Tuesday, October 26, 2010

Work and Study

Recently, many of my friends felt bad about their works and some even doubted their choice of this career. In fact, nearly all of them were smarter and more knowledgeable than me. I'm so far so good (I mean feeling towards works), sometimes get blamed and commented, but these can still be okay for me. I have probably already developed immunity towards the sarcastic comments for my stupidity as i have been stupid all these years. However, will I be like them in future? I so far do not feel bad about my career and in fact I'm now learning to love my career. As compared to the previous study life, I now have better feeling towards pharmacy. I remembered that last time there was quite a period of time that i always blamed my study life. Maybe i was not born to read. Yup, it's true. Within these two days, i tried to study the law book for my upcoming forensic exam, but totally no mood at all. I only read literally but did not study it. Life is really full of "exam" and our life is judged by the marks of the exam (Probably not applicable throughout the world but i think that it is applicable in a country like Malaysia). So, what to do? I still need to accept the reality. Hence, Lim Kek Chuong, starting from now, please be serious with your law book revision.
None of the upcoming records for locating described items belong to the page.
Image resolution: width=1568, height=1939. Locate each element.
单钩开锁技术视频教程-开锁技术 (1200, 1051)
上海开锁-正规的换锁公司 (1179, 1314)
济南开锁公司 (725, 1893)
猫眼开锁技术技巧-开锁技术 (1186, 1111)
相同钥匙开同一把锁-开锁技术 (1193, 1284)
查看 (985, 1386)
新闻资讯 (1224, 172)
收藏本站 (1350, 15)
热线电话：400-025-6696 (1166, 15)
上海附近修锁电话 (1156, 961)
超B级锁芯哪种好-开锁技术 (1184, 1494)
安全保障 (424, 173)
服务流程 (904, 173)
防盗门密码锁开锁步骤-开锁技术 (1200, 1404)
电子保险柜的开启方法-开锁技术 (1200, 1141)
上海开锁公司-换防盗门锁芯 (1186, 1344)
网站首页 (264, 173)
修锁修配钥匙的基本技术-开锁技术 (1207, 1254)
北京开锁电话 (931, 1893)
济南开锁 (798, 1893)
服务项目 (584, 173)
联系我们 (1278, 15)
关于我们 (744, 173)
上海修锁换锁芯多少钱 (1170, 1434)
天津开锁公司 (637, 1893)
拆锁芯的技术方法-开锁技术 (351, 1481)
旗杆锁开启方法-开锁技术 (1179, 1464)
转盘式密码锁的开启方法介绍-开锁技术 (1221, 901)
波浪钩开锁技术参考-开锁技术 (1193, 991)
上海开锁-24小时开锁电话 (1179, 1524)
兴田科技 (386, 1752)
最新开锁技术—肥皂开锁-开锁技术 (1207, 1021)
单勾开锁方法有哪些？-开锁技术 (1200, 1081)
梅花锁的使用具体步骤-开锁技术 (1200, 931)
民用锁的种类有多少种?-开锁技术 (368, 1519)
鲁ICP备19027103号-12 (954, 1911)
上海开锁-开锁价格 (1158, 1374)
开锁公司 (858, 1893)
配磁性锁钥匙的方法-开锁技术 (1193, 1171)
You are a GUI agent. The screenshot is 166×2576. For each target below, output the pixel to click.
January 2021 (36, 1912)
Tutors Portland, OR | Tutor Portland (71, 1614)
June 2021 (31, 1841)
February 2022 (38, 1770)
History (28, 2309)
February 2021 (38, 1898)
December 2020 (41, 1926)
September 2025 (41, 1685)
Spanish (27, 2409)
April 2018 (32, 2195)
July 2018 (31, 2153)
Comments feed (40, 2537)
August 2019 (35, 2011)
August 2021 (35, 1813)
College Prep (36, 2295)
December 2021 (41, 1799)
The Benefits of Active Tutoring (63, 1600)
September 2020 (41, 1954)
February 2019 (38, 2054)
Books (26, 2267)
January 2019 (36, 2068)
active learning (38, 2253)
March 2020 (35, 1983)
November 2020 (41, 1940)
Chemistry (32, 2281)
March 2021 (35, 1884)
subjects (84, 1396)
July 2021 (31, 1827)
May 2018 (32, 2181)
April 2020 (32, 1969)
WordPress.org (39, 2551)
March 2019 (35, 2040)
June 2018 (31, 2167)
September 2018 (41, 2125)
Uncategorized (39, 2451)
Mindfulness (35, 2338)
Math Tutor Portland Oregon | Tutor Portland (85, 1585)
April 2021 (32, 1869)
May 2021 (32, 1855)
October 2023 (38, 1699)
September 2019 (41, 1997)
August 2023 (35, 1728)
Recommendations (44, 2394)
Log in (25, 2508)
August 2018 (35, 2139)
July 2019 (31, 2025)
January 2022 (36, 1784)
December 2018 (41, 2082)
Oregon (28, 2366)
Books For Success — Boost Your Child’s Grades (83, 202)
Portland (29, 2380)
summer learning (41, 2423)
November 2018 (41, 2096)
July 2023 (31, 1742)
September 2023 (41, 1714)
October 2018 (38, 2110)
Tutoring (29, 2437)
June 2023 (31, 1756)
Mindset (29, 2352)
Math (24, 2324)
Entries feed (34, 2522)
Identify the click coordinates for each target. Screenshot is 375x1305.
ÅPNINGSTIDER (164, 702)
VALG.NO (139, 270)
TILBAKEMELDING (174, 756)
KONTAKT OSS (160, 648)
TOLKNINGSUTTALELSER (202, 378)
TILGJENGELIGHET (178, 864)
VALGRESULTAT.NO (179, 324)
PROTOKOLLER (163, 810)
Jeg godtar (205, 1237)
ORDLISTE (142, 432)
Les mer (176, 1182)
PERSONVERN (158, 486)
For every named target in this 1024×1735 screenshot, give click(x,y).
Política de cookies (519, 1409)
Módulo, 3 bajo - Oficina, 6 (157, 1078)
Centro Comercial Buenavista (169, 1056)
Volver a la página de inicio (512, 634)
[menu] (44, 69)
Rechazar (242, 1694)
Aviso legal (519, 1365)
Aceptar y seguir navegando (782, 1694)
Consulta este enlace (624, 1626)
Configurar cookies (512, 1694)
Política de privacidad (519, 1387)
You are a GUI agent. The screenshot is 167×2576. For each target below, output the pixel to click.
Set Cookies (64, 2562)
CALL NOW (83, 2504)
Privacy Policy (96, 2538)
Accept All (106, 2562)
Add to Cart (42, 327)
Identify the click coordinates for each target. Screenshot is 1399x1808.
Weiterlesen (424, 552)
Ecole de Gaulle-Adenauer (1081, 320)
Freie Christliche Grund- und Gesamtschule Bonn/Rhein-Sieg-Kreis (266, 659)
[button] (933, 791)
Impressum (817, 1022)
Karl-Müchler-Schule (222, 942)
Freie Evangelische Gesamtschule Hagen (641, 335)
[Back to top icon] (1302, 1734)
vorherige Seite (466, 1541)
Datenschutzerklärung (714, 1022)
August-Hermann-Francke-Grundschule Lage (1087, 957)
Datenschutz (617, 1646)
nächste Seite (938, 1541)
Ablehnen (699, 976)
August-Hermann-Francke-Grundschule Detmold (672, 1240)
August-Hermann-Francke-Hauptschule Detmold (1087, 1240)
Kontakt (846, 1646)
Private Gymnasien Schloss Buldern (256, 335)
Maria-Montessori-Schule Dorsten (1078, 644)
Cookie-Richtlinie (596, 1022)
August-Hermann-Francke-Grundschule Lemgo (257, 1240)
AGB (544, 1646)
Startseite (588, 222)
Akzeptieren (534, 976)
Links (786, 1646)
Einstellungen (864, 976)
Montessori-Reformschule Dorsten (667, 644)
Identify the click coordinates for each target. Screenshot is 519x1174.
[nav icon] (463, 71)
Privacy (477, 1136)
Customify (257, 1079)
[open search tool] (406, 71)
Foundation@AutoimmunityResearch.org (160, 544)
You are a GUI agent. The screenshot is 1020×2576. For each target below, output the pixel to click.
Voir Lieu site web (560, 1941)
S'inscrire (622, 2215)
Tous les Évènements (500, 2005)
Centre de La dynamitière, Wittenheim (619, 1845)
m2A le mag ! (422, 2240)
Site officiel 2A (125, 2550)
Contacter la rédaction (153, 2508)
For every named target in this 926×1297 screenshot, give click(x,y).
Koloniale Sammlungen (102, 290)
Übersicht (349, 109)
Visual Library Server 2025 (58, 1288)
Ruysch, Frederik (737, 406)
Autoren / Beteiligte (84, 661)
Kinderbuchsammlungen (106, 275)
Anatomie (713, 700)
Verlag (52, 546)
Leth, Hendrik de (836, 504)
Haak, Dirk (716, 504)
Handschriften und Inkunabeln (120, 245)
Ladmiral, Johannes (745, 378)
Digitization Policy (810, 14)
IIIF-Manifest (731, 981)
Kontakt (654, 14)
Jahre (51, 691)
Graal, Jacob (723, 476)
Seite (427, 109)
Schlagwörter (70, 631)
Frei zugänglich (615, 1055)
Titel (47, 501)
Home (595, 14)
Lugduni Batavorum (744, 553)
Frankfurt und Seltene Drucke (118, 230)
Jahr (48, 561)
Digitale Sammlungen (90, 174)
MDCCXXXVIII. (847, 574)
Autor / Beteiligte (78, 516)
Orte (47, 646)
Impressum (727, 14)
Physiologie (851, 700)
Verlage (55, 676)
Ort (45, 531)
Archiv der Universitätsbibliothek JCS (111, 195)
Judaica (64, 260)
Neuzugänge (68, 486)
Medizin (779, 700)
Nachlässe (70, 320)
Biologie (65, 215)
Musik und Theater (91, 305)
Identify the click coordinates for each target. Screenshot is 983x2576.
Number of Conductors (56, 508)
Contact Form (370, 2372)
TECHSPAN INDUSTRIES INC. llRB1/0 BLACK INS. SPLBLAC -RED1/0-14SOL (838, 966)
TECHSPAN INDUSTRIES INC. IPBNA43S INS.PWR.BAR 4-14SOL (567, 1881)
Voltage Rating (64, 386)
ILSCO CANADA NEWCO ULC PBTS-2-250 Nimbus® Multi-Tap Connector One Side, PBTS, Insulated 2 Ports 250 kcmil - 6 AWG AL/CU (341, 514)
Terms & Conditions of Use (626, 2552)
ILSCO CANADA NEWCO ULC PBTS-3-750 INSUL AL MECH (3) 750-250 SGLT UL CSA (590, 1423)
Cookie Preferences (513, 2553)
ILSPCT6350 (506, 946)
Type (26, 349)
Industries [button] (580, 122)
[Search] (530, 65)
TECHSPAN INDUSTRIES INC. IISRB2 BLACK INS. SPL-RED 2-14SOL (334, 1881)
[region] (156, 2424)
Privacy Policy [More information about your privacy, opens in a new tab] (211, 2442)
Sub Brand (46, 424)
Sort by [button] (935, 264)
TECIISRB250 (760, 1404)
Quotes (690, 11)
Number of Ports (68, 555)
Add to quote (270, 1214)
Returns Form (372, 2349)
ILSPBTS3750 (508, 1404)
Thursday, October 21, 2010

Mad of Work

I just thought that if I got to work the same thing everyday, would I get mad and stressed out? This afternoon a colleague told me that works in MU were repeating almost the same thing everyday and every cycle - supplying stuffs to the wards and other pharmacy units, diluting, preparing, repacking, labeling and sometimes she felt stressed out with those same works... I did enjoy working in MU for the past 1 week but didn't know why today i felt that the works in MU were tiring and the time passed very slowly... Maybe my colleague was true and i was already fed up with the works... My goodness, this was the just the second week in MU and i already felt like working here for a long time already. Then, how am i going to face my work in future if the hospital policy is to fix me in a department? will i get mad? Pretty scared of that...

Tuesday, October 19, 2010

I help, but get BLAMED!

It really hurt when i tried my best to help out but there was always a person who not only did not appreciate the help, but in fact blamed me!!! i had tried to do my best to help out! If you're not satisfied with it, then reject it! You still had nothing to lose! Stop blaming me! After-all, i thought that being a selfish person was even better because i could be silent there and lived my life, and not lend out my hand so that i could avoid from being blamed... Really fed up with such kind of person... Sucks!!!

Monday, October 18, 2010

Attached to Sibu Hospital...

After listening to senior frp and also the other senior pharmacy assistants, I suddenly felt that i should be lucky to be attached to Sibu hospital. The equipments in this hospital might not be as good and advanced as the other hospitals particularly in urban area, but at least it had the basic stuffs for us to be trained. For example, the clean room and the laminar air flow cabinet in the Sibu hospital was not of excellent standard, but when i heard that in some hospitals, they did not even have a clean room to prepare eyedrops and what they did was preparing all these stuffs on a trolley or even near the sink, I certainly felt lucky for myself to be here and also i should stop from demanding too much. Moreover, deep part of me also felt lucky that the clean room did not require too much from us. If the clean room was of very excellent standard, there would be certainly many rules and limitations as well as requirements. I would surely be passed out to be asked to work under such "clean condition"... haha! Suddenly i remembered a semenanjung frp praised the opd service in Sibu hospital because what she saw in the past in Semenanjung there mostly was counter service only as compared to Sibu hospital... Hmmm... maybe I should change my mind that Sibu hospital was not as bad as the other people thought of and thank God i'm attached here...

Thursday, October 14, 2010

等待

每早上班,只为了等待下班
每天上班,只为了等待周末的到来。。。
大部分的生活都是在等待,多无聊啊。。。

Tuesday, October 12, 2010

Stupid

Sometimes, i feel that i'm really a slow-reacted, careless n stupid person... The work today really gives me such that bad feeling... So, KCLim, when will you can be smart?